Pe. Francisco Regimeiro Fonseca de Oliveira: O novo sempre nos causa um impacto, a gente cria uma expectativa de como a gente vai encontrar as pessoas, claro que a Igreja é uma só, mas existem as dinâmicas e as pedagogias que cada um trabalha, que cada um vive e a expectativa é de encontrar essas pessoas e formar um grande grupo, um grande corpo, na construção desse bem e dessa Igreja, que está construída mas que a gente tem que continuar, então a expectativa é muito grande, da gente se encontrar todos nós, e fazermos uma assembleia, a gente se conhecer, já estamos nos conhecendo aqui no grupo da PASCOM, pra gente ir já experimentando os paroquianos, o contato com eles. Nós já estamos aí nas mídias, nas redes sociais agora, creio que as pessoas vão nos ver um pouco, mas também a minha expectativa é de ver essas pessoas, ver esses agentes de pastoral e esse grande Corpo de Cristo. E a gente procurar celebrar e viver essa nossa fé, então a minha expectativa é boa e grande, e estamos aqui chegando agora pra gente formar essa grande comunhão de Igreja que somos nós. 


5. Karine Alves (Pascom): O senhor tem alguma informação sobre os padres irão ajudar aqui na paróquia, ou mesmo, sobre algum vigário paroquial? 

 Pe. Francisco Regimeiro Fonseca de Oliveira: A nossa paróquia tem dez capelas contando com a Matriz, e por estarmos dentro capital, a experiência de caminhada é bem mais ampla do que um paróquia do interior, já que na capital nós temos as capelas com o hábito da Missa dominical, no interior nós temos o hábito da Missa semanal, então temos uma grande dificuldade por estarmos sós, eu vim só para a Paróquia Mãe Santíssima. Dom José me enviou como provisionado pároco e Diácono Eufran, e prometeu nos enviar futuramente um vigário paroquial, mas não temos ainda a resposta. A paróquia por essa dinâmica tão grande, tem muitos padres que colaboram, alguns conheço de vista, mas ainda não tive o contato com eles, mas conversando já com a Gina (secretaria da paróquia), ela já está agilizando e a gente vai dar continuidade ao que vem sendo trabalhado pelos padres anteriores, mas no momento Dom José não nos mandou um Vigário Paroquial, ele disse que eu viria só e que vou contar apenas com o Diácono Eufran. Mas claro que nós temos os padres amigos que colaboram e, além disso, temos também, o Padre Francileudo que tem um projeto, ele agora é reitor da Faculdade e também reitor do Seminário de Teologia, então ele falou que vai continuar com o projeto, trazendo os seminaristas do primeiro ano de Teologia, para fazer a experiência aqui, e ele também vai colaborar, então, em primeira mão é isso que eu tenho e sei, no mais a gente vai procurando saciar a necessidade da paróquia na medida do possível, com os padres amigos e esperando também que Dom José possa nos mandar outros para nos auxiliar nesse grande trabalho.

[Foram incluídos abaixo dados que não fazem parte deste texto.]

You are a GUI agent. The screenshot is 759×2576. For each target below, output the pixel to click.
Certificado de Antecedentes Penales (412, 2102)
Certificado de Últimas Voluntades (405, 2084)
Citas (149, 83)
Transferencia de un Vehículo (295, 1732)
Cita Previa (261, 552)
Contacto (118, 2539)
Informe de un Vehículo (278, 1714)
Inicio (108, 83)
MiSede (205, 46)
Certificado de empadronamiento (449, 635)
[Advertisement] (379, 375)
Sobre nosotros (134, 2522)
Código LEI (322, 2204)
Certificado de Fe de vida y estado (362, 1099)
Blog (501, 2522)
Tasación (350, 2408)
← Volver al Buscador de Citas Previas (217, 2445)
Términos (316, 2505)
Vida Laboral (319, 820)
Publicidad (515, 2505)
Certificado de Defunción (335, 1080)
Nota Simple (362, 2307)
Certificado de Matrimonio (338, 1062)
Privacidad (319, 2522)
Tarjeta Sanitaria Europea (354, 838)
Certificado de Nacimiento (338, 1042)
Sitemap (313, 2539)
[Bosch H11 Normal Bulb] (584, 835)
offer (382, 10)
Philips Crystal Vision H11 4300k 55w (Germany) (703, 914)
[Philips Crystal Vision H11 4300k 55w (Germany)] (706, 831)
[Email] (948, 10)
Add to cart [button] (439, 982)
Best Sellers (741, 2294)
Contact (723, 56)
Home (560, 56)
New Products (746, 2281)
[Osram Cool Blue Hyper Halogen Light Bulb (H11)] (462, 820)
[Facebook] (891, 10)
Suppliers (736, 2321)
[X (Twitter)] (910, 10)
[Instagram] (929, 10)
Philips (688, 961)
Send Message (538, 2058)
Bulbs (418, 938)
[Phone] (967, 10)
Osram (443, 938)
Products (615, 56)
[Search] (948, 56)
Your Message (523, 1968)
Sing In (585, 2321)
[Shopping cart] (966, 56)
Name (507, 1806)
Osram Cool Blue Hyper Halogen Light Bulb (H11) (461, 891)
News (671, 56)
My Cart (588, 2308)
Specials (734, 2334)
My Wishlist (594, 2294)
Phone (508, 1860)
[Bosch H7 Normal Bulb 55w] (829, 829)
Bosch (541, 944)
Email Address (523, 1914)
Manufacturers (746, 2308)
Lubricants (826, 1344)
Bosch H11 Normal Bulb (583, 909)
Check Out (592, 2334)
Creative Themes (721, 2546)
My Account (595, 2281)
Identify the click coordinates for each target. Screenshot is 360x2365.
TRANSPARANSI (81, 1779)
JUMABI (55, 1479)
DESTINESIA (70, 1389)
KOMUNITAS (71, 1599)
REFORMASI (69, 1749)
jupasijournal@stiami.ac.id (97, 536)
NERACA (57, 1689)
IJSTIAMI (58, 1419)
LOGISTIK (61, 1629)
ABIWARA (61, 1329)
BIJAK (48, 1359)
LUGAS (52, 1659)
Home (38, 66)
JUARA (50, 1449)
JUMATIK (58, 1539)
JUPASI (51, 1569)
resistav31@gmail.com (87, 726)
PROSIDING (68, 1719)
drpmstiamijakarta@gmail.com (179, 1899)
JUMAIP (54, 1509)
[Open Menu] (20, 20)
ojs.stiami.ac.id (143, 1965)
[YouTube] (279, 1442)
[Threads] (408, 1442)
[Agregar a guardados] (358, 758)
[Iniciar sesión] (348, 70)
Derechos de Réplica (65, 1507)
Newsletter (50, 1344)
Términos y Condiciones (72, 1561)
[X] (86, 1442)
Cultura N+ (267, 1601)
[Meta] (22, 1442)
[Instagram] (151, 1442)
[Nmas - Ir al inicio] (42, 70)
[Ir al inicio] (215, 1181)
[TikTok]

6. Karine Alves (Pascom): O senhor poderia deixar uma mensagem para seus novos paroquianos? 

 Pe. Francisco Regimeiro Fonseca de Oliveira: A mensagem de paz, que a gente possa construir essa paz, que nós possamos ser essa Igreja muito viva, que nós possamos ser essa comunhão profunda, procurar cada um de nós juntarmos as mãos e formar esse elo de unidade, já que ninguém pode caminhar sozinho, então que nós possamos nos juntar nessa mesma fé, de nos sentirmos Igreja, de nos sentirmos irmãos, de nos sentimos “membros uns dos outros” (Ef 4, 25), para que a gente possa se fortalecer e fortalecidos e unidos com fé e confiando na proteção da Virgem Maria Mãe Santíssima, nossa padroeira, com certeza nós iremos dar muitos frutos, isso é o que a gente espera, poder contribuir para que a gente possa alcançar os irmãos que não foram alcançados com o Evangelho do Senhor, que é o Amor e o Bem, e com isso, com nosso trabalho, nossa disposição e nossa fé a gente possa ajudar aos outros a chegar ao Céu e nós também, com nosso esforço e nosso trabalho, esse que é a função do sacerdote, rezar e santificar o povo de Deus, catequizar e ensinar a Fé da Igreja e também governar para que tudo possa concorrer para o bem comum de todos, é isso que a gente deseja  para todos, que possamos construir essa paz que tanto estamos necessitando no momento atual em nossa capital, sermos estes instrumentos de paz.    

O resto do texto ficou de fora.